**Data**
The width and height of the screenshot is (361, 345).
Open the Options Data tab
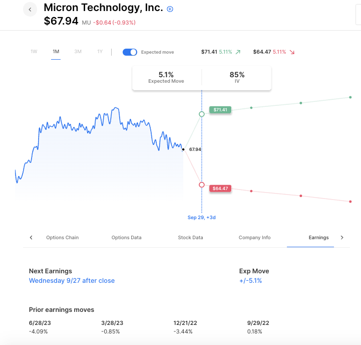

==

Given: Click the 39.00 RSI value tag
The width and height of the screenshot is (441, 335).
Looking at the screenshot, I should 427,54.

**Problem to solve**
Return exactly, and only, the lines above starting at the line that contains "The width and height of the screenshot is (361, 345)." and ending at the line that contains "Open the Options Data tab".

**Your solution**
The width and height of the screenshot is (361, 345).
Open the Options Data tab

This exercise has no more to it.